▶ **Exercise goal**
Substitute "tag" for "badge" in the entries from the line with "You are a GUI" through the final line of the entries, and give those lines again with nothing else changed. Leave the pictures out of your answer.

[Begin Data provided]

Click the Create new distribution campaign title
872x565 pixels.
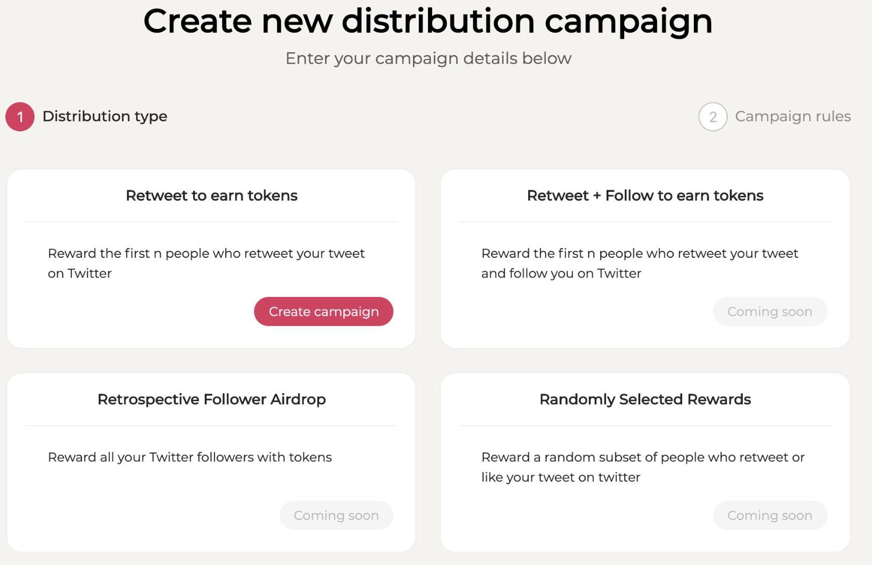[x=428, y=21]
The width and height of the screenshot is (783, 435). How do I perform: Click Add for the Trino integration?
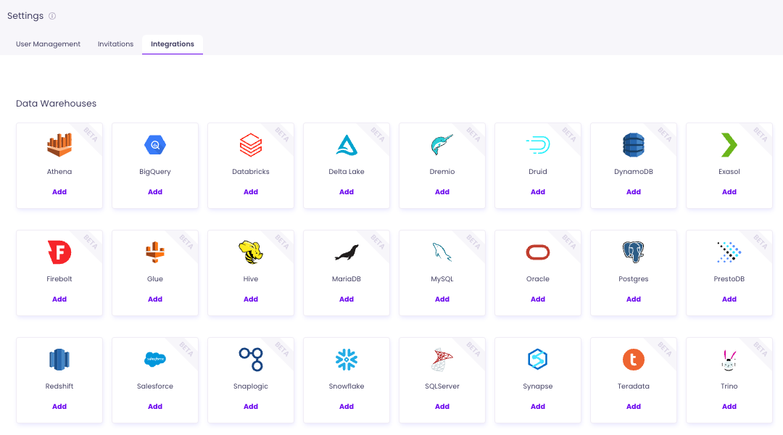point(729,407)
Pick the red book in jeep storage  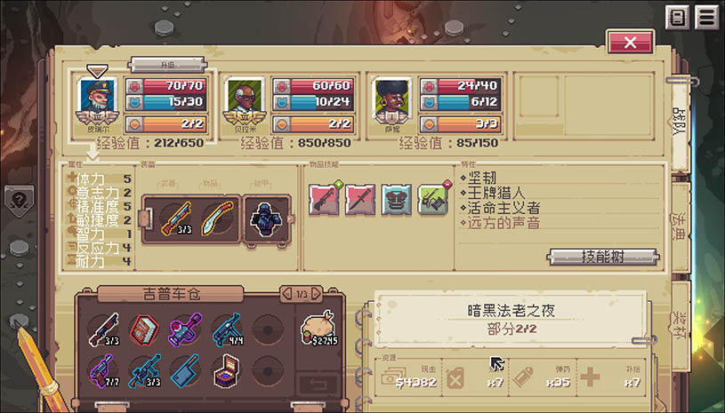click(x=144, y=330)
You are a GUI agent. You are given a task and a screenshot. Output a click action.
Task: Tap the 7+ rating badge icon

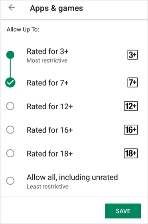point(132,83)
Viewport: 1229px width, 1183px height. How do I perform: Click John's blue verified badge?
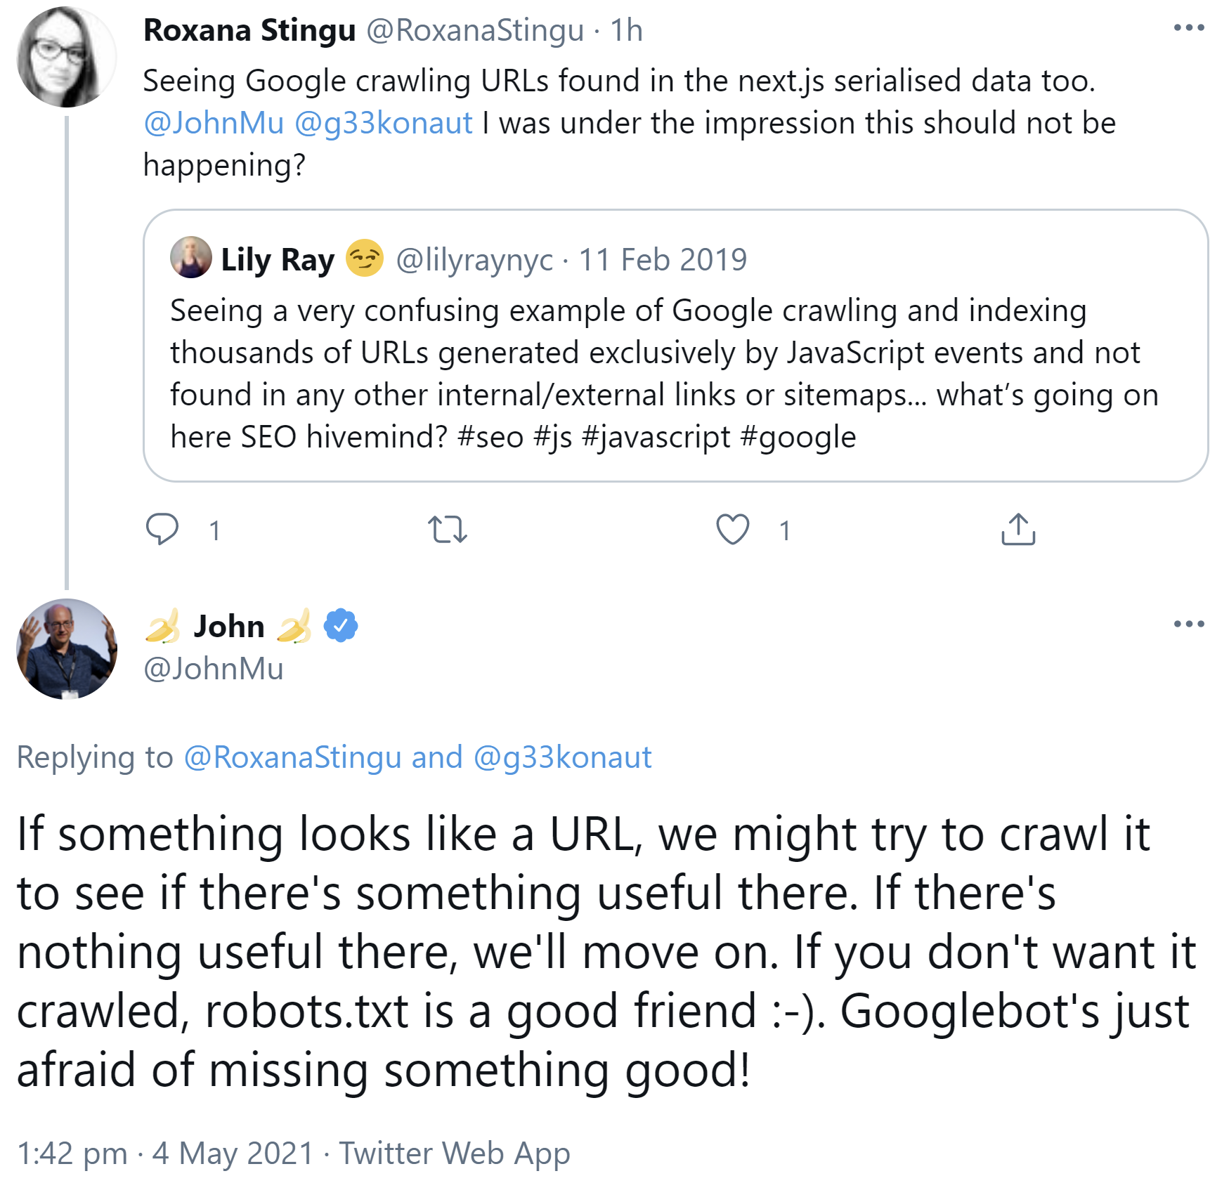(x=341, y=625)
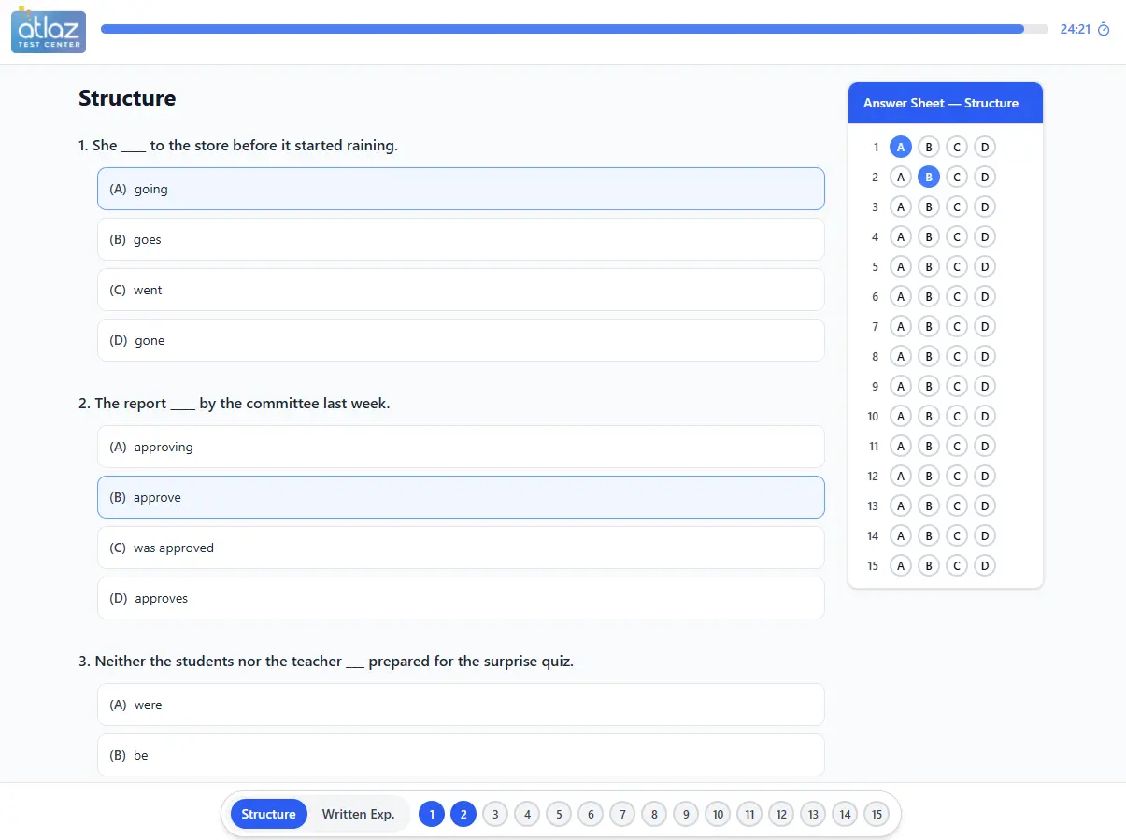This screenshot has width=1126, height=840.
Task: Select option (C) was approved for question 2
Action: 461,548
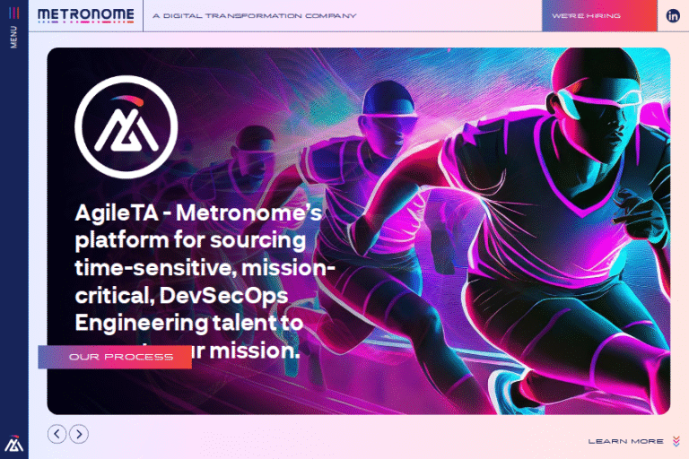Click the circular AgileTA logo emblem
The height and width of the screenshot is (459, 689).
[x=126, y=127]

[End Data provided]

▶ **Task answer**
You are a GUI agent. You are given a task and a screenshot. Output a click action.
Task: Tap the 7+ rating tag icon

point(132,83)
Viewport: 1229px width, 1183px height. How do I perform: Click John's blue verified tag?
(x=341, y=625)
This screenshot has width=1126, height=840.
Task: Select option (C) was approved for question 2
Action: 461,548
Click the circular AgileTA logo emblem
The height and width of the screenshot is (459, 689).
[x=126, y=127]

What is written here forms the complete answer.